--- start of Exercise materials ---

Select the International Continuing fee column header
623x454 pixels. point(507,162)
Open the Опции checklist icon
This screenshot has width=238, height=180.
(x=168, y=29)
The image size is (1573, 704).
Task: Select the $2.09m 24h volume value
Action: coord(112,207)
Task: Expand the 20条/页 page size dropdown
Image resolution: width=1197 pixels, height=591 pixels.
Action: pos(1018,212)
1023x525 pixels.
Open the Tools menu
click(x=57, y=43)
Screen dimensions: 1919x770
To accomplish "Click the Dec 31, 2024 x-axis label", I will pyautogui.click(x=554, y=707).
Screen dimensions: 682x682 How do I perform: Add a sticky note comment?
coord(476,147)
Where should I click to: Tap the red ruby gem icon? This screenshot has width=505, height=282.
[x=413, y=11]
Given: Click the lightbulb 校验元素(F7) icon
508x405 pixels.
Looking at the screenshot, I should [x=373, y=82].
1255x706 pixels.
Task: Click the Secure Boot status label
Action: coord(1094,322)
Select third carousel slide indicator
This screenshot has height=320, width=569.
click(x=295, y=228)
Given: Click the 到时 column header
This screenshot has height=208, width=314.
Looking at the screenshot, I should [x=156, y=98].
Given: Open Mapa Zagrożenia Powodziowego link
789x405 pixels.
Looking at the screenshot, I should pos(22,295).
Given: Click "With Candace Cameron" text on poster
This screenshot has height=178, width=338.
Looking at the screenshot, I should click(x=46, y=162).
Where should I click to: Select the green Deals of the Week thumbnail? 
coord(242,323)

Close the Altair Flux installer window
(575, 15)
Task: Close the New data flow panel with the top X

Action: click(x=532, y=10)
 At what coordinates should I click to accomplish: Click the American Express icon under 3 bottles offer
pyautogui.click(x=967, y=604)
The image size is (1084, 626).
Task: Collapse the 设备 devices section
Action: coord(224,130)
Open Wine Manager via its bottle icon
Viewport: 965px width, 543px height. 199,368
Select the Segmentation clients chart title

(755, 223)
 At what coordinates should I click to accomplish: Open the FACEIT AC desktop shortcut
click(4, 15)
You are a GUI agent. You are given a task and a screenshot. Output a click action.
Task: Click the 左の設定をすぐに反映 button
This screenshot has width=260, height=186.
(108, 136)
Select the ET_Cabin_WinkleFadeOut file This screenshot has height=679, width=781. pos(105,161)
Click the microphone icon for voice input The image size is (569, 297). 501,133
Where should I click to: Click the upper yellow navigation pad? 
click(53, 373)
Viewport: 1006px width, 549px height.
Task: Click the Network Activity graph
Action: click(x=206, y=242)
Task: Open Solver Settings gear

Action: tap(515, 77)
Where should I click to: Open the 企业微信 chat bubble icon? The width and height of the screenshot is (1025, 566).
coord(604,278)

--- end of Exercise materials ---

- **Job**
Reproduce the lines of the data above verbatim, starting at the line that contains "Where should I click to: Tap" and ending at the line that contains "[x=413, y=11]".

- **Worked answer**
Where should I click to: Tap the red ruby gem icon? This screenshot has width=505, height=282.
[x=413, y=11]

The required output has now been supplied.